Cour d’appel de Basse-Terre, le 22 février 2010, n°09/00270

La Cour d’appel de Basse-Terre, dans un arrêt du 22 février 2010, a confirmé un jugement qui avait exclu toute indemnisation des ayants droit d’une victime d’un accident de la circulation. Le décès était survenu à la suite d’une collision entre une motocyclette et un autocar. Les juges du fond avaient retenu une faute exclusive de la victime, ayant violé un stop. Les ayants droit formaient appel en soutenant que les circonstances demeuraient indéterminées et que le conducteur du car avait commis une faute. La cour d’appel rejette leur demande. Elle écarte d’abord une exception de procédure concernant un appelant décédé. Sur le fond, elle estime que les circonstances sont clairement établies et que la faute de la victime est exclusive. La question se pose de savoir si la cour a correctement appliqué le régime de la loi du 5 juillet 1985 et caractérisé une faute exclusive de la victime.

La cour d’appel opère une analyse rigoureuse des circonstances pour établir la faute de la victime. Elle s’appuie sur des témoignages unanimes et un rapport de police. Les juges relèvent que la victime « a franchi l’intersection […] sans marquer un temps d’arrêt au Stop ». Ils constatent aussi que le « relevé du point de choc à 10 mètres du panneau de signalisation » démontre l’absence de ralentissement. Cette violation des règles du code de la route constitue une faute. La cour applique alors l’article 4 de la loi du 5 juillet 1985. Cette disposition prévoit que la faute de la victime conductrice peut exclure son indemnisation. Les juges estiment que cette faute est « la cause exclusive de l’accident ». Ils privent ainsi les ayants droit de toute réparation. Cette qualification est essentielle. Elle permet d’écarter le droit à indemnisation malgré le caractère grave du préjudice subi.

La décision écarte ensuite toute faute imputable au conducteur du véhicule assuré. Les appelants soutenaient que ce conducteur aurait pu éviter l’accident. La cour examine ce moyen avec attention. Elle note que le conducteur de l’autocar « a donné un coup de volant vers la gauche » pour tenter d’éviter le choc. Elle ajoute qu’un « maintien d’une trajectoire rectiligne […] n’aurait pas permis d’éviter le choc ». Aucun élément ne démontre une allure excessive. La cour en déduit qu' »il ne saurait être fait reproche » à ce conducteur. Cette absence de faute est déterminante. Elle permet de confirmer le caractère exclusif de la faute de la victime. La solution est conforme à la jurisprudence. Celle-ci exige une faute certaine du conducteur pour écarter le caractère exclusif de la faute de la victime. Ici, cette faute n’est pas établie.
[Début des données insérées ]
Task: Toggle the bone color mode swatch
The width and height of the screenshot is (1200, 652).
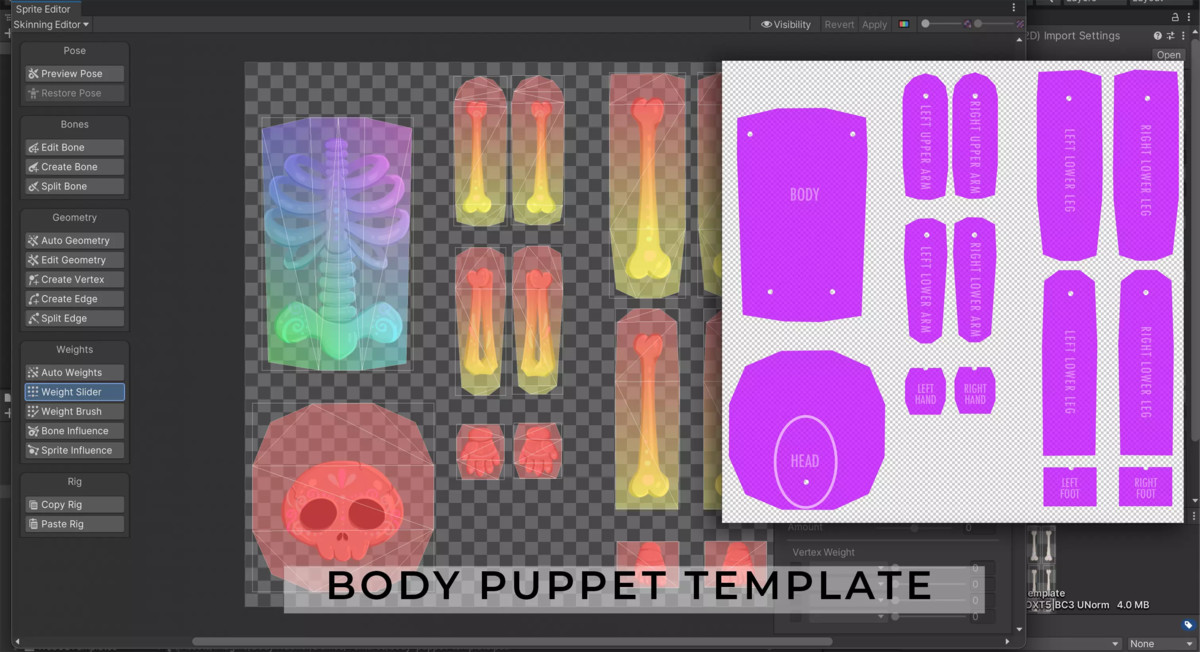Action: (904, 24)
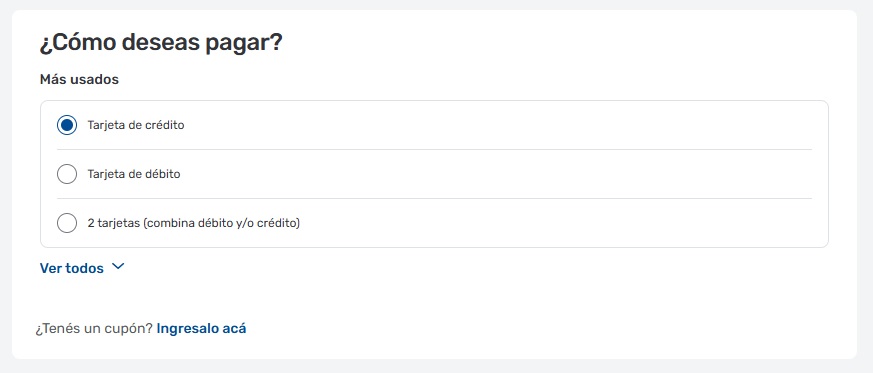Expand the Ver todos chevron arrow

click(117, 267)
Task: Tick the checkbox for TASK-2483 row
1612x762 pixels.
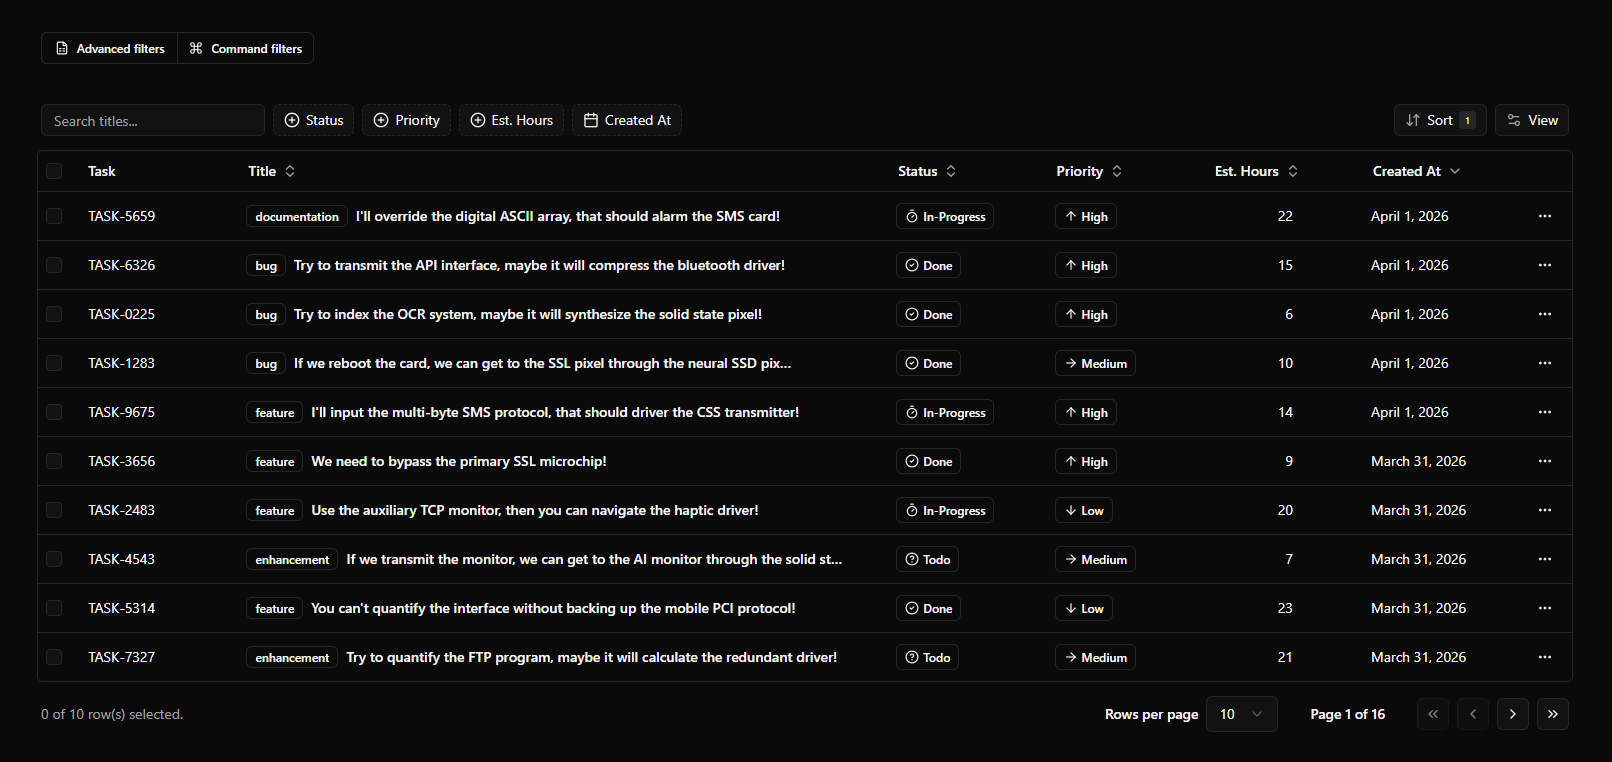Action: tap(54, 510)
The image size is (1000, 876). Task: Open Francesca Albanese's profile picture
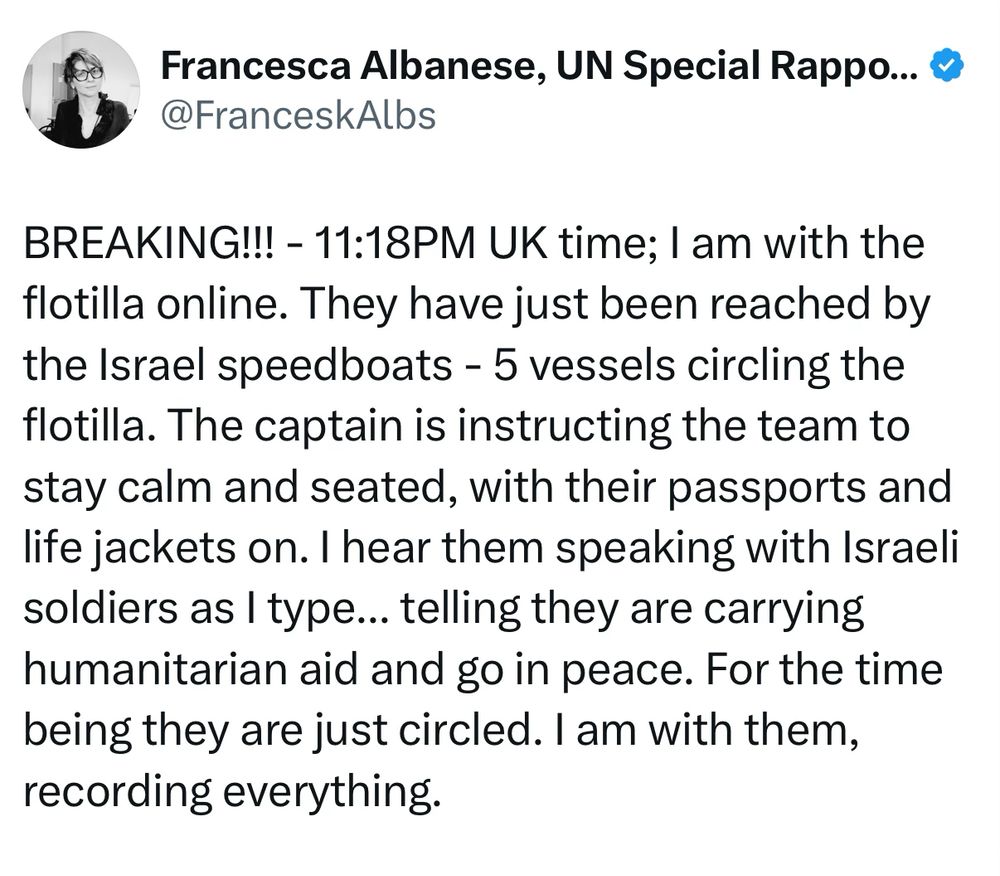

L’arrêt illustre la sévérité du régime des fautes exclusives au sens de la loi de 1985. La cour procède à une appréciation souveraine des circonstances. Elle refuse de considérer que les témoignages, émanant de passagers du car, manquaient de fiabilité. Elle écarte aussi l’argument d’une distance de dix mètres qui aurait permis une manœuvre d’évitement. La solution est stricte mais logique. Elle rappelle que la violation d’une règle de priorité engage gravement la responsabilité de son auteur. La victime a pris un risque déraisonnable. La sécurité routière justifie une telle rigueur. Cette approche est constante dans la jurisprudence. Elle vise à sanctionner les comportements les plus dangereux. L’indemnisation intégrale des victimes conductrices fautives n’est pas un principe absolu. La loi elle-même prévoit cette exclusion.

La portée de l’arrêt est cependant limitée par son caractère très factuel. La décision repose entièrement sur l’appréciation des preuves rapportées. Elle ne crée pas un principe nouveau. Elle applique une solution jurisprudentielle bien établie. La Cour de cassation contrôle peu ces appréciations souveraines. Elle vérifie seulement si les juges du fond ont exactement caractérisé les faits. Ici, la motivation paraît détaillée et cohérente. Elle répond point par point aux arguments des appelants. L’arrêt montre la difficulté pour des ayants droit d’obtenir réparation dans de telles configurations. La faute exclusive de la victime constitue un obstacle infranchissable. Cette sévérité peut sembler disproportionnée face à la gravité du préjudice moral des proches. Elle répond pourtant à un impératif de prévention des accidents.

Source : Cour de cassation – Base Open Data « Judilibre » & « Légifrance ».